Problem details -
Report all lines in the records that hold the string "computer".

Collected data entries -
⁂
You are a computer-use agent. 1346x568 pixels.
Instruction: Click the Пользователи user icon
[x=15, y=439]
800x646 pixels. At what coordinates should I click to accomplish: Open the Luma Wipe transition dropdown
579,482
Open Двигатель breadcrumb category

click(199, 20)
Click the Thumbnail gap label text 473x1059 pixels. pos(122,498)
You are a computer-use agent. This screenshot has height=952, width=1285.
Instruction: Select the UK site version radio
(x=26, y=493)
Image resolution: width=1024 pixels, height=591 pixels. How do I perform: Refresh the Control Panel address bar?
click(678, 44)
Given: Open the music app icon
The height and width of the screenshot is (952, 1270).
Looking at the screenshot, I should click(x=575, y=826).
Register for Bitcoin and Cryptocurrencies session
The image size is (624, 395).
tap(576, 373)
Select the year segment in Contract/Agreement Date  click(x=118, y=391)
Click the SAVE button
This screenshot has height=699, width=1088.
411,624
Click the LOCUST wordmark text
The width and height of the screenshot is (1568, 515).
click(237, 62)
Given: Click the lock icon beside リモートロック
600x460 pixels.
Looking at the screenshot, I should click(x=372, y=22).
⁂
Answer for the task -
You are a computer-use agent. 1346x568 pixels.
You are a computer-use agent. This screenshot has height=952, width=1285.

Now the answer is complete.